During the years prior to 2001 as the new curriculum was being planned, developed, and communicated to the teaching faculty, several departments recognized that many of their teaching faculty lacked the necessary EBM knowledge and medical informatics skills. The first department to recognize this need was psychiatry and behavioral sciences, which is headed by a world-renowned chair who had just served as chair of the highly successful Dean's Task Force on the Library. This department also boasted one of only two departmental librarians on the medical center campus. This chair turned to the library to meet this need. Had the faculty's need for EBM been addressed in other ways—such as the development of an EBM working group of faculty, administrators, and librarians or the formal training in EBM by faculty at schools such as McMaster University in Hamilton, Ontario, with a long tradition of EBM training and innovation [21]—the development and implementation of the introductory EBM component might not have involved the library.

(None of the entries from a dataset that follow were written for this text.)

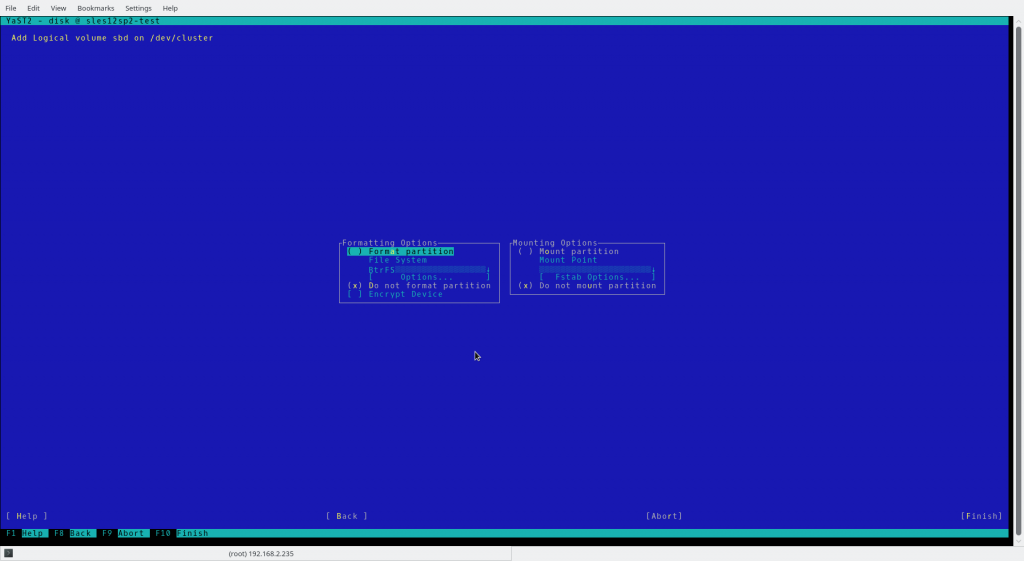The height and width of the screenshot is (561, 1024).
Task: Open the Fstab Options... dialog
Action: point(597,277)
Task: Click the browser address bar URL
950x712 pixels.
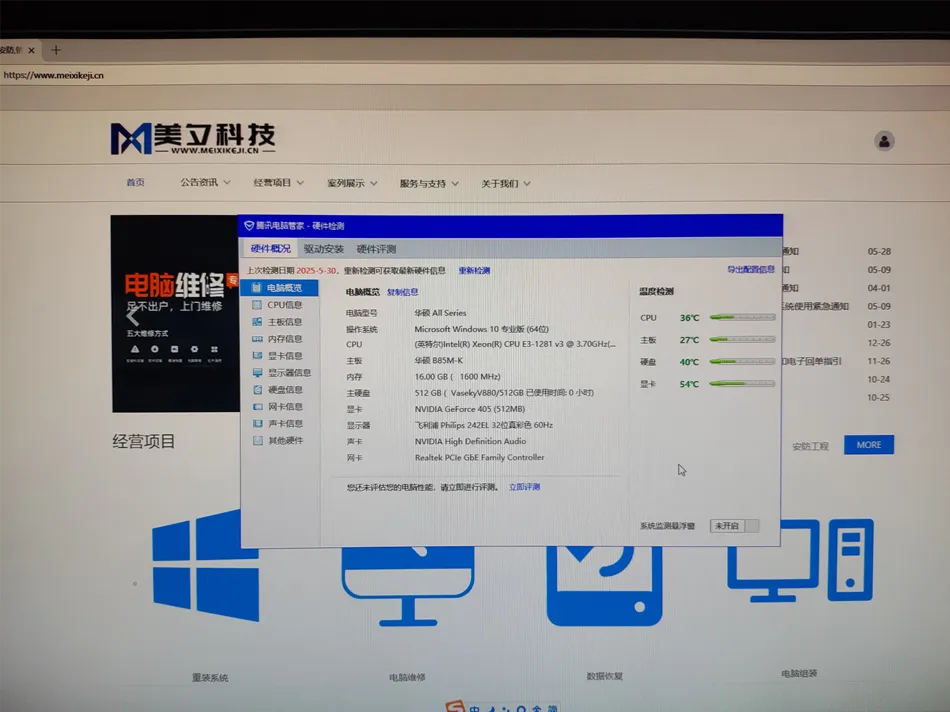Action: tap(54, 75)
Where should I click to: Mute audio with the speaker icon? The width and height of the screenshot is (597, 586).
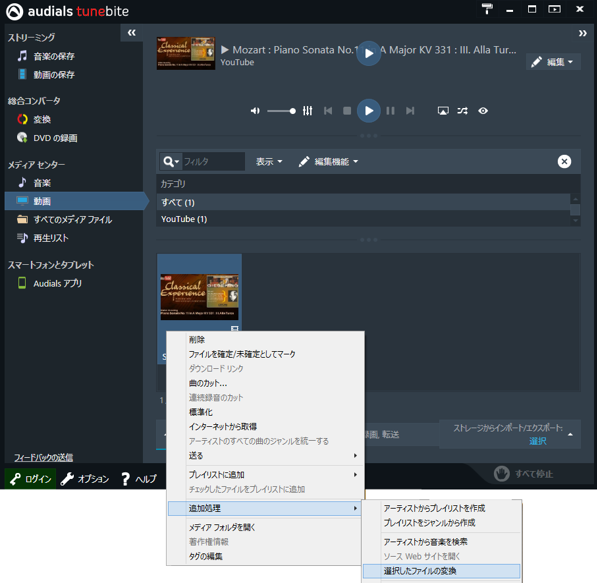click(255, 111)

In response, a medical informatics/EBM course was developed and implemented by the library for the teaching faculty in this department [22]. The departmental librarian, who also participated in the teaching, coordinated the course with the teaching faculty's existing competencies and their schedules. The course focused on four core competencies: computer literacy, communications, information management, and computer-aided learning. The course and model have since been modified and implemented for teaching faculty in other departments upon request. An “EBM Literature Searching Workshop” was also developed upon request from clinical providers to be given to faculty and clinical supervisors. It is anticipated that these initiatives, together with the “EBM and Use of the Biomedical Literature” component of the undergraduate medical education curriculum, will be adapted beginning in July 2002 to meet the evidence requirements of the new general competencies of the ACGME Outcome Project, approved and scheduled for implementation in July 2002 [23], and the new EBM requirements of AAMC for accredited CME providers [24]. That the initiatives meet the evidence requirements of the Liaison Committee on Medical Education (LCME) was confirmed during the 2002 site visit, during which the “EBM and Use of the Biomedical Literature” component of the new outcomes-based curriculum was featured by Medical Education Administration.